Tasks to complete >>
- A) Answer these questions using the commentary on the South East St Mary by-election:
(i) On what date did Dr. Peter Phillips address PNP supporters in North West St Ann?
(ii) Which PNP Member of Parliament died, and for which constituency?
(iii) Where is the zone of special operations said to be fully on?
- B) List every person whom the commentary on the South East St Mary by-election identifies as a Member of Parliament, with the party given for each.
- C) Reproduce the commentary on the South East St Mary by-election word for word, starting at "Well, that still" and ending at "a snap election.".

Selected excerpt >>
•••

By-election and the war of words
IT WAS outside of the character of Dr. Peter Phillips to have said to a captive audience of People’s National Party (PNP) supporters in North West St Ann on August 13, “Remember is only one separating us in the Parliament and we don’t know is which one, whether is one weh a guh prison or is a sick one, or a crazy one, but is one. Any number can play, so get yourselves ready.”
Phillips later gave an apology of sorts for singling out Jamaica Labour Party (JLP) Member of Parliament (MP) Derrick Smith, who has a medical condition that is being treated long term. Phillips, in his apology, said he has always had respect for Smith and it was never his intention to offend him.
Well, that still leaves the ‘crazy one’ and the person ‘whey a guh prison’. In recent months, Dr Phillips has been under pressure to bring new energy to the PNP and one way of doing that has been to carry a narrative that the JLP may call a snap election.
Unfortunately, not long after the opposition leader made his political trash-talk from the podium, PNP MP for South East St Mary Dr Winston Green died. Apart from the obvious sadness associated with Dr Green’s death, there is now the by-election planned for that constituency and so, the politician in Dr Phillips will not allow him to cool off on a game that he does not play very well, that of firebrand from the political podium.
PHILLIPS AND SAMMY’S DEMISE
In a recent broadside against the opposition leader, West Portland MP and JLP minister Daryl Vaz, speaking in front of his own captive audience of JLP supporters, has accused Phillips of dabbling in the sort of matter that must have led to Sammy’s demise after he had planted a green, fruitful and thriving ‘piece a corn dung a gully’.
At the heart of Vaz’s accusations is the upcoming by-election in South East St Mary and the need to move the needle from the current JLP/PNP seat split. ‘Thirty-two, thirty-one, that is not comfortable for the prime minister ... he needs a little more latitude ... he needs thirty-three, thirty.’
With the zone of special operations (ZOSO) fully on in Mt Salem, St James, but not without hiccups, Dr Phillips has hit upon the great and all-illuminating idea that since the official start of the operations in the country’s western end, the daily murder rate has actually ticked upwards.

•••

Raw data >>

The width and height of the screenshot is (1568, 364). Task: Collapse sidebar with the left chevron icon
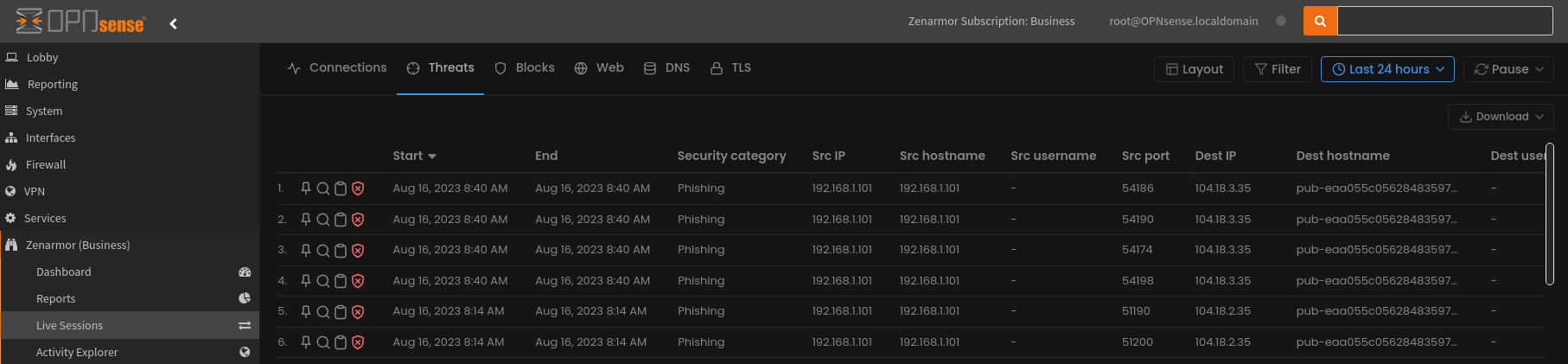click(x=173, y=23)
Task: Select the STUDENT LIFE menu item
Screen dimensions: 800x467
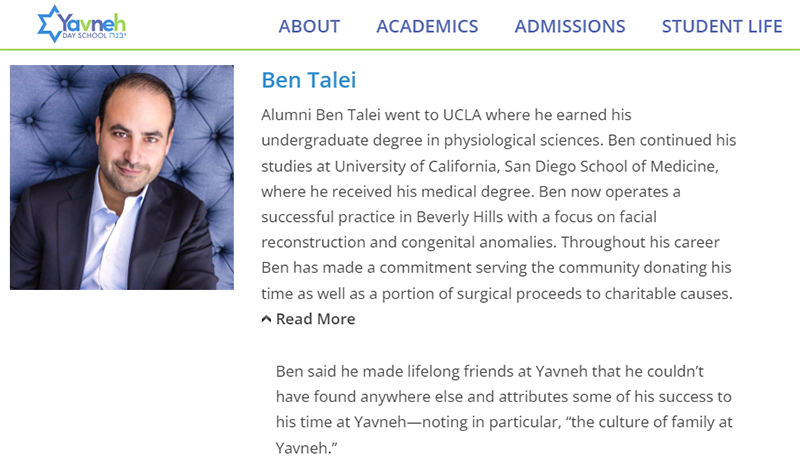Action: point(722,26)
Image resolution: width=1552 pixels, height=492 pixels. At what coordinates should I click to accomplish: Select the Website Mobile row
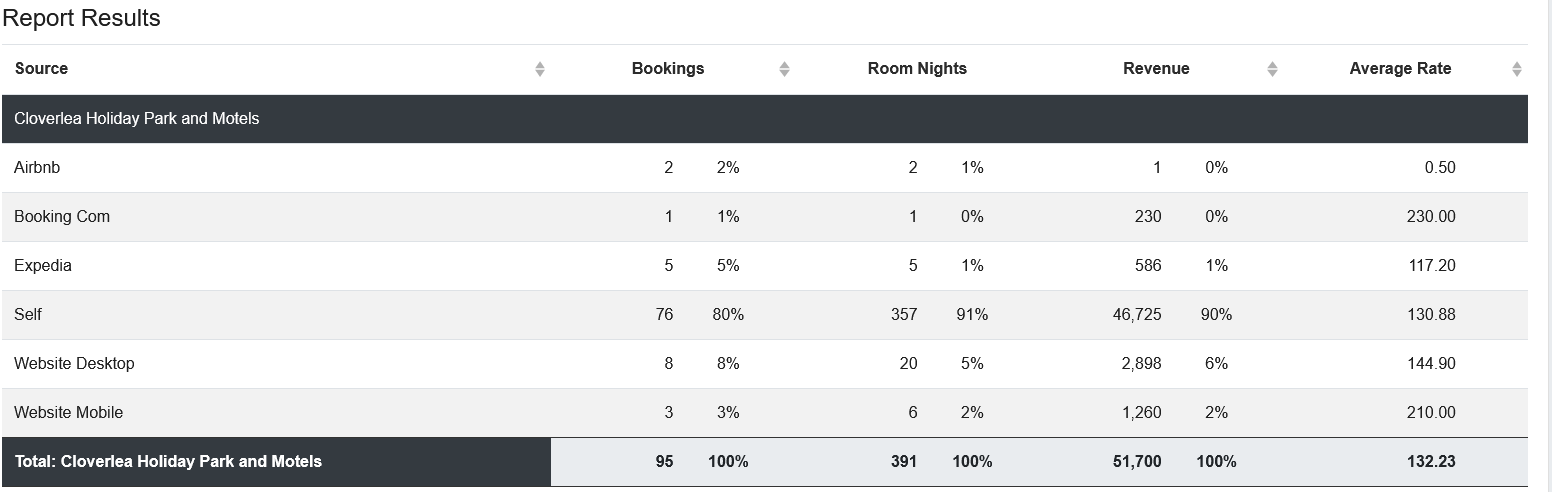[x=765, y=413]
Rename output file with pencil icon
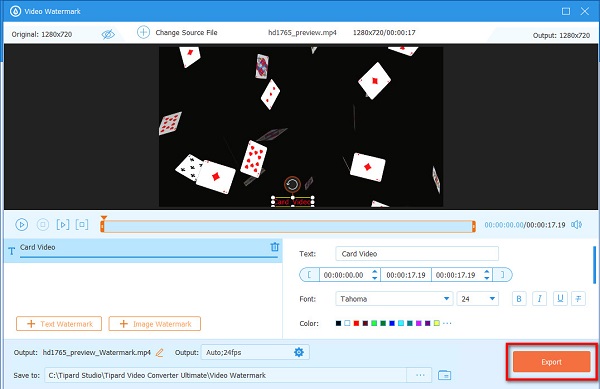This screenshot has width=600, height=389. (x=160, y=353)
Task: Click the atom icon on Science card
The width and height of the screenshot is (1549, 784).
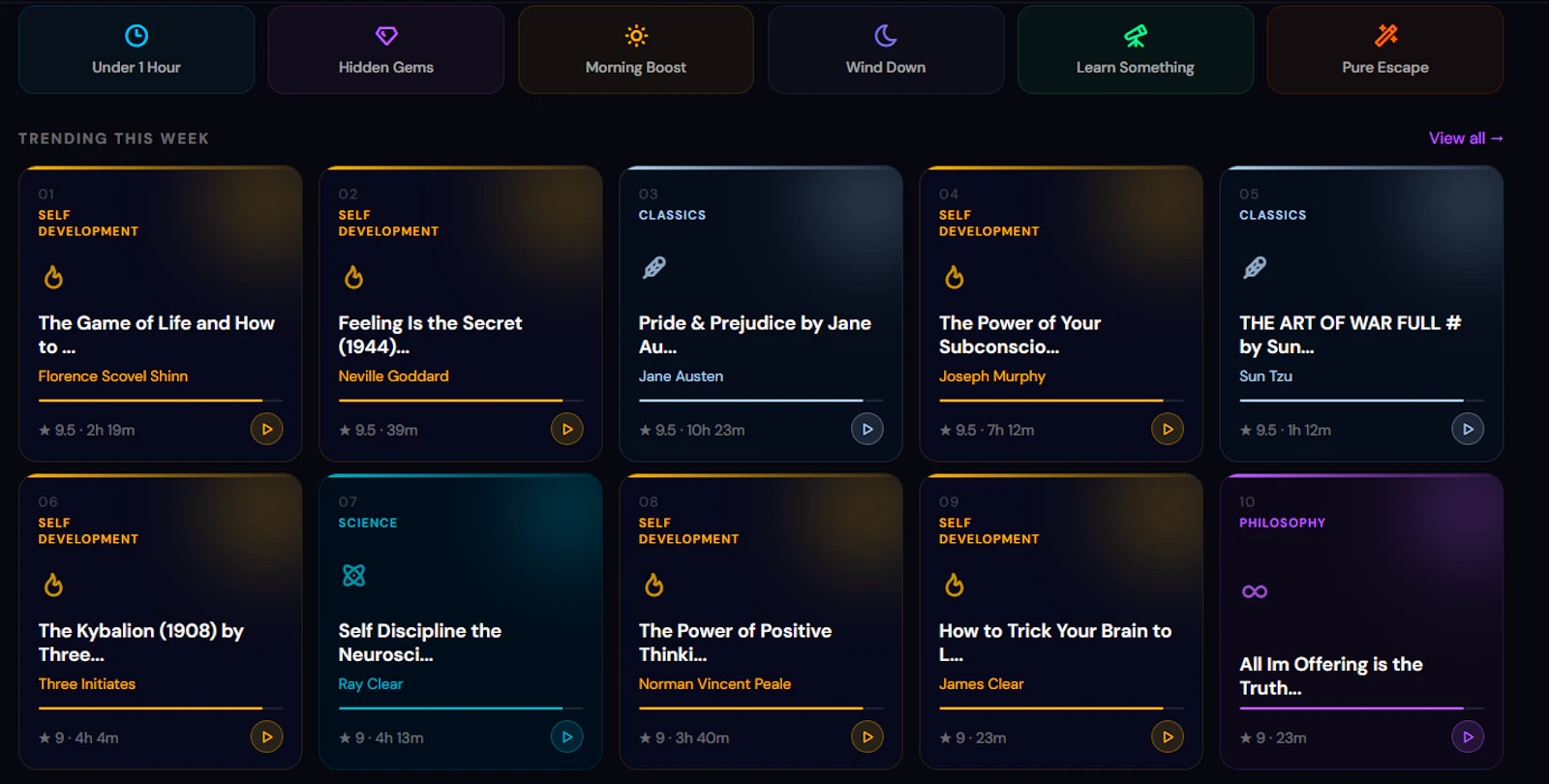Action: (x=354, y=575)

•••

Completed exercise >>
- A)
(i) August 13.
(ii) Dr Winston Green, PNP MP for South East St Mary.
(iii) Mt Salem, St James.

- B)
- Derrick Smith (JLP)
- Dr Winston Green (PNP), South East St Mary
- Daryl Vaz (JLP), West Portland

- C)
Well, that still leaves the ‘crazy one’ and the person ‘whey a guh prison’. In recent months, Dr Phillips has been under pressure to bring new energy to the PNP and one way of doing that has been to carry a narrative that the JLP may call a snap election.